Having different ways to say good afternoon in Italian will allow you to have very important elements for effective communication in that language.
That’s why, at Lingua Language Center, we won’t limit ourselves to giving you just one generic way to greet someone in the evening, but we’ll delve into the most common ones.
For Italians, afternoons are a time for “another coffee”, to meet friends or to continue the workday. Thus, to learn the elementary forms of communication is also to acquire the culture surrounding the language.
If we go to the literal translation of good afternoon in Italian, it is buon pomeriggio. But that is a rather formal way of greeting, and it is generally used on radio and television programs, in speeches and solemn situations or when you are greeted in the evening at a store or restaurant.
Sure, you can say boun pomeriggio in work environments or when talking to a teacher, but you’ll always need more, and that doesn’t just depend on what time you’re greeting someone.
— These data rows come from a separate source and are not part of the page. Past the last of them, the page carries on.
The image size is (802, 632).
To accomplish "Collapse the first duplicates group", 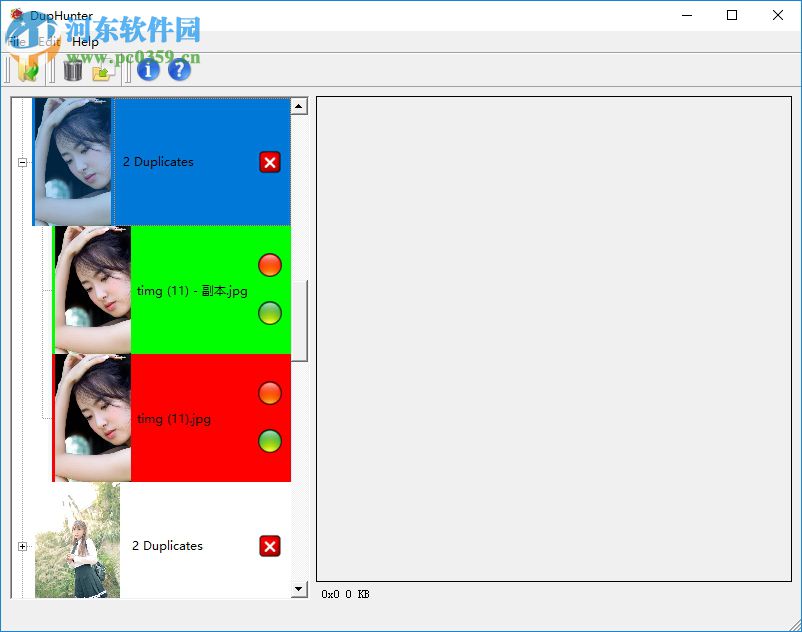I will (x=22, y=162).
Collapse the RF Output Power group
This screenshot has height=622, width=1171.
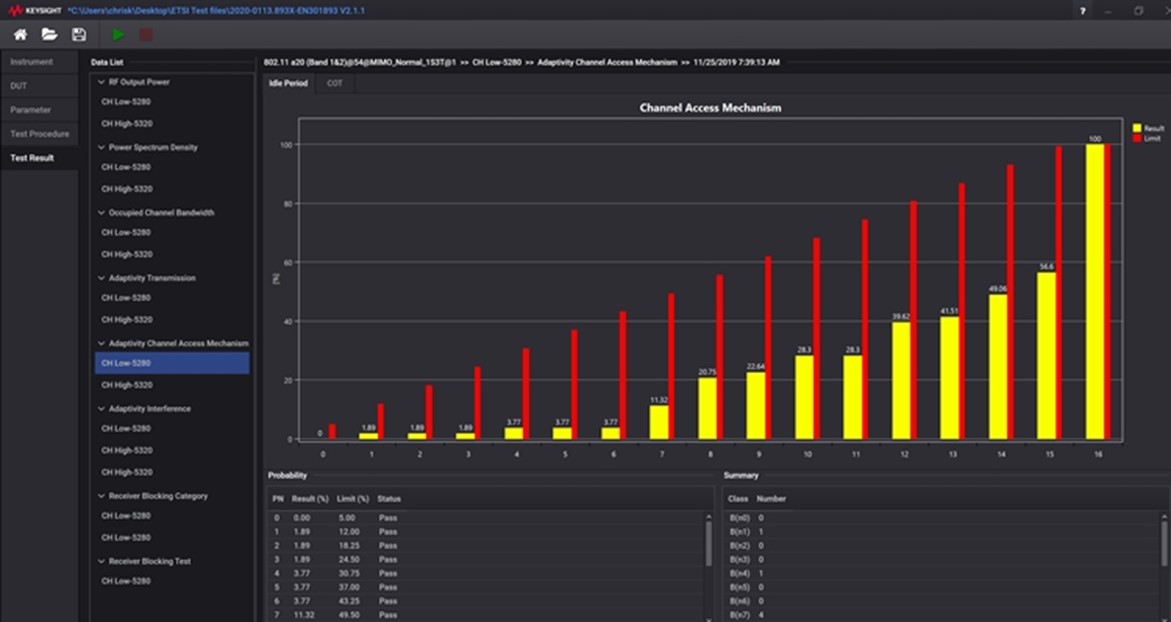click(101, 82)
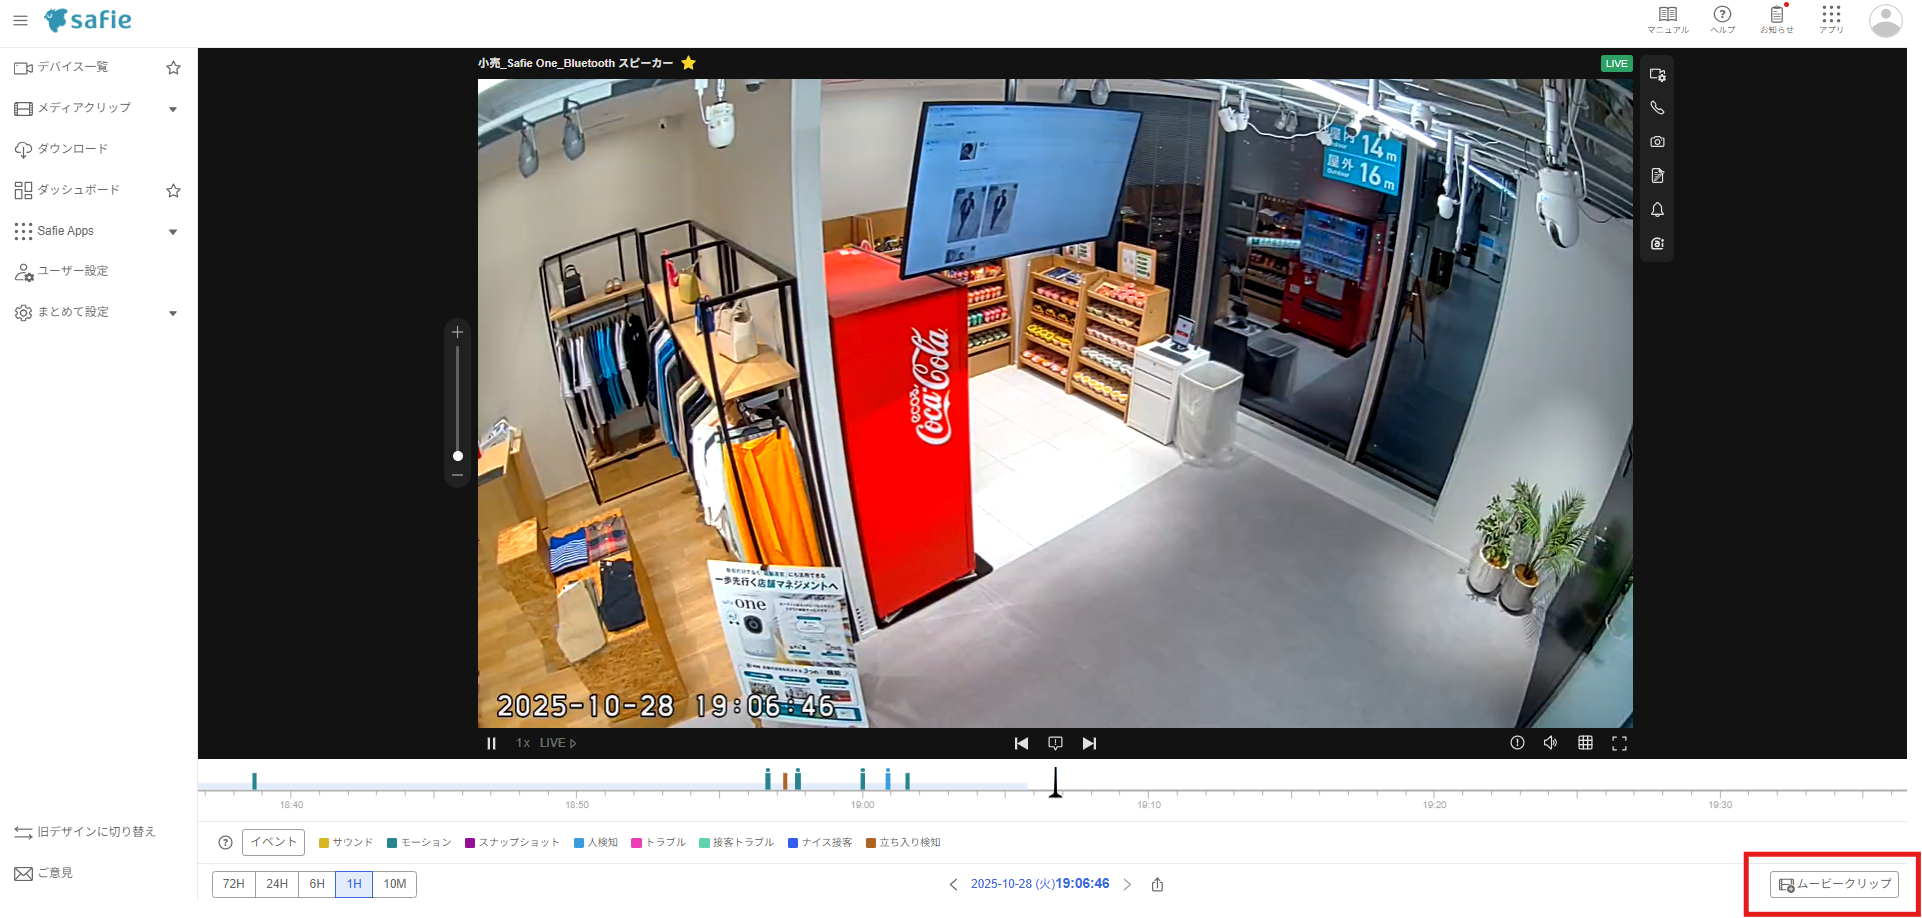1922x918 pixels.
Task: Switch to the 24H timeline tab
Action: tap(277, 884)
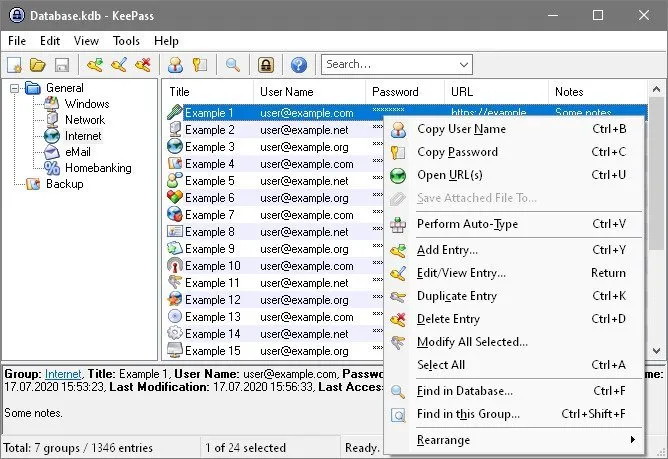Open the Search combo box dropdown arrow
This screenshot has height=459, width=668.
(462, 65)
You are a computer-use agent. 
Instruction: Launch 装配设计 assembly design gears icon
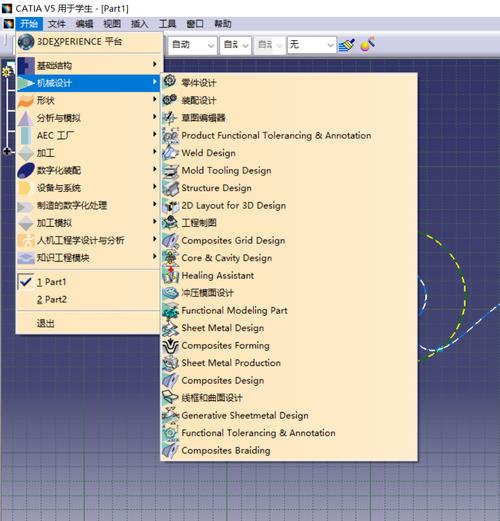170,99
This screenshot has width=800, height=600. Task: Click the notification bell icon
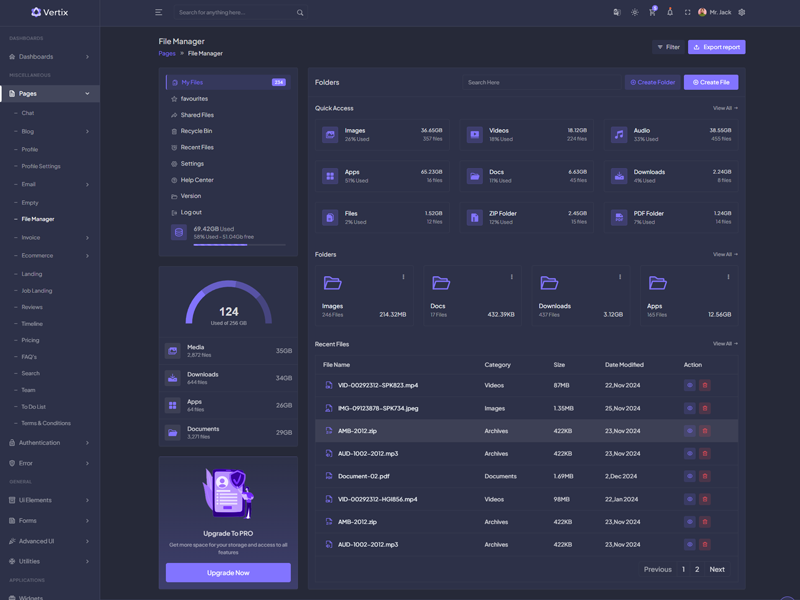[x=670, y=12]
That said, it will be worth remembering that buongiorno is used to say good morning and buonasera to say good evening. In fact, these two forms are much more common than bounpomeriggio because they cover more hours during the day.
At what time of the day do you say good afternoon in Italian?
From before dawn until 2:00 in the afternoon, people usually say buongiorno. From 2:00 p.m. to 6:00 p.m. is when boun pomeriggio is used; and buonasera is said from 6:00 p.m. to bedtime.
So buon pomeriggio only has a range of use of about four hours in most parts of Italy, although there are those who use it from midday.
However, we must insist that there are other ways to say good afternoon in Italian, and below, we will list a list of greetings in which we will include the main expressions used by Italians for evening greetings.
Ways to say good evening” in Italian
Among the following ways to say good afternoon in Italian that we will include in this list, there will be some that involve the vocative (the person we are addressing when we speak) and others that will have simple questions to introduce us to various types of conversations or simply be friendly.
English – Italian.
Good afternoon – Buon pomeriggio.
Good afternoon, sir – Buon pomeriggio, signore.
Good afternoon, madam – Buon pomeriggio, signora.
Good afternoon. How are you doing? – Buon pomeriggio. How is it?
Good afternoon everyone – Buon pomeriggio a tutti.
Good afternoon, colleagues – Buon pomeriggio, colleghi.
Good afternoon, nice to meet you – Buon pomeriggio. Piacere di conocerti.
Good afternoon. Nice to meet you – Buon pomeriggio. Piacere di conoscerla.
Those were the formal greetings that included buon pomeriggio in all cases. Now let’s move on to other types of greetings, less formal and more common in Italian, but which can always be used in the evening.
English – Italian
Hello – Ciao.
How is your day going? – How is your day?
Have a nice rest of the day – Buon proseguimento.
I hope you have a nice evening – Spero che pasa un buon pomeriggio.
See you later – Ci vediamo più tardi.
See you in a while – Ci vediamo fra un’ po! / Ci vediamo fra poco.
Take care – Stammi bene.
This is just a small part of what we want to teach you about Italian at Lingua Language Center. In fact, our mission is that you learn the language in the right way to communicate orally and written with anyone who speaks Italian.